After a long trip (about 2 hours) the Motorhome (Ace Airstream) control "box" says the battery is 13.1 V. After a day just sitting on the drive it goes down to 12.9 and over a week it gradually drops to 12.5 etc. Over winter (we got the van last Sept) it went down to 11.8 (i think) and the engine would not start without a recharge.

My question is: is this gradual discharge normal? As far as I know the only power being used is from the alarm system.

Sorry if my question seems basic, but that sums up my knowledge of such things

Gerry )


----------



## Wizzo (Dec 3, 2007)

Whilst charging from the alternator it would be quite normal for it to show in excess of 13v. A couple of hours after stopping will give a true reading after it has lost its surface charge - something less than 12.9v according to the condition of the battery.
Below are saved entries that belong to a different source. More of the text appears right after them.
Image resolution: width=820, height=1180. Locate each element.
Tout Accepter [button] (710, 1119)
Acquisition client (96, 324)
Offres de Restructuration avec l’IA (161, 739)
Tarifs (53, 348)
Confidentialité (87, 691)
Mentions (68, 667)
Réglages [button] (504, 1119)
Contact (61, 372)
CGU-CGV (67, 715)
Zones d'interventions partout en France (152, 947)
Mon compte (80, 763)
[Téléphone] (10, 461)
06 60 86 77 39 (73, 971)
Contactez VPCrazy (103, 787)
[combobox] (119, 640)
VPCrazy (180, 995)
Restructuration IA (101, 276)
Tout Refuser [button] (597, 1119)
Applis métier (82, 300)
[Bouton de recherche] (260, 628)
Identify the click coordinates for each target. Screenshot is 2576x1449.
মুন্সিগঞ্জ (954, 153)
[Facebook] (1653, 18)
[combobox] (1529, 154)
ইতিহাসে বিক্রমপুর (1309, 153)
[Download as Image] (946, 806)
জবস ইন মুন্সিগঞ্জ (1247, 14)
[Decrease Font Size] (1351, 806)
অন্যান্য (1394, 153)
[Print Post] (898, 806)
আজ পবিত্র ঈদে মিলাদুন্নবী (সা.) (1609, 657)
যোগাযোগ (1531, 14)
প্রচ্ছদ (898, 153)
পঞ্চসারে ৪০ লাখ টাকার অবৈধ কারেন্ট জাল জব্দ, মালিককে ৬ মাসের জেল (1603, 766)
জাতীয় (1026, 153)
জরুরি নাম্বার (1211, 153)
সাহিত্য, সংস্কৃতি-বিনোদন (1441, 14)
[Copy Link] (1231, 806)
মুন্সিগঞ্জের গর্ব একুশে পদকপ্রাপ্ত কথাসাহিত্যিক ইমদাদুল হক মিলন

You don't say how old your motorhome is but a lot of the new vans have things drawing power through the canbus wiring apart from the alarm - radio, reversing camera etc. and it can amount to quite a draw. Removal of the radio face plate is one partial solution.

You may need to do some detective work to see what is still using power even when you are stationary.

JohnW


----------



## richardjames (Feb 1, 2006)

Mine does the same - the cobra alarm is the cause - if I leave the vehicle for three weeks I plug a charger iinto the cigar lighter to keep it above 12 volts


----------



## TheOnlyMaster (Mar 20, 2010)

Thanks John

The van is only 2 years old. I think you are telling me that this discharge is probably normal as there will be things drawing power although to my "layman" thinking with everything turned "off" then off should mean off!! 

Gerry


----------



## Wizzo (Dec 3, 2007)

TheOnlyMaster said:


> Thanks John
> The van is only 2 years old. I think you are telling me that this discharge is probably normal as there will be things drawing power although to my "layman" thinking with everything turned "off" then off should mean off!!
> Gerry


Hi Gerry,

Yes, I am of the old school too. When you turn something off you expect it to be OFF. Fortunately my old fashioned van does just that - on is ON and off is OFF! No half measures. My son in law works for a Volvo dealer and he tells me that some of them can take up to 2 hours to wind themselves down after turning the key!

There will be someone along shortly I am sure who is much more knowledgeable in the ways of modern electrickery.

JohnW


----------



## EJB (Aug 25, 2007)

12.6v is fully charged....after resting.
Mine goes down to about 12.1v, about half charged, after 3 weeks or so. It will start the vehicle at this level OK.

I charge it for a few hours every 3 or 4 weeks.


----------



## safariboy (May 1, 2005)

I don't really like a design that requires a computer to lock and unlock the doors but modern vans seem to.
You may find in your instructions information on removing the earth (neg) lead from the battery but this is not always possible. The alternative is charging every few weeks.

These light vans are designed to be used and if you don't there can be problems. The other known issues are brake disks rusting and needing to be replaced, seals sticking, clutch problems. They are happiest being thrashed along a motorway day after day at about 70 mph for two years and then scrapped!! This is not quite how we use them but does explain why we get some problems in the winter.
In this context a battery that requires charging each week is reasonable.

We leave ours on charge. The Swift system allows trickle charging of the engine battery (or leisure battery)

I hope that some of this helps.


----------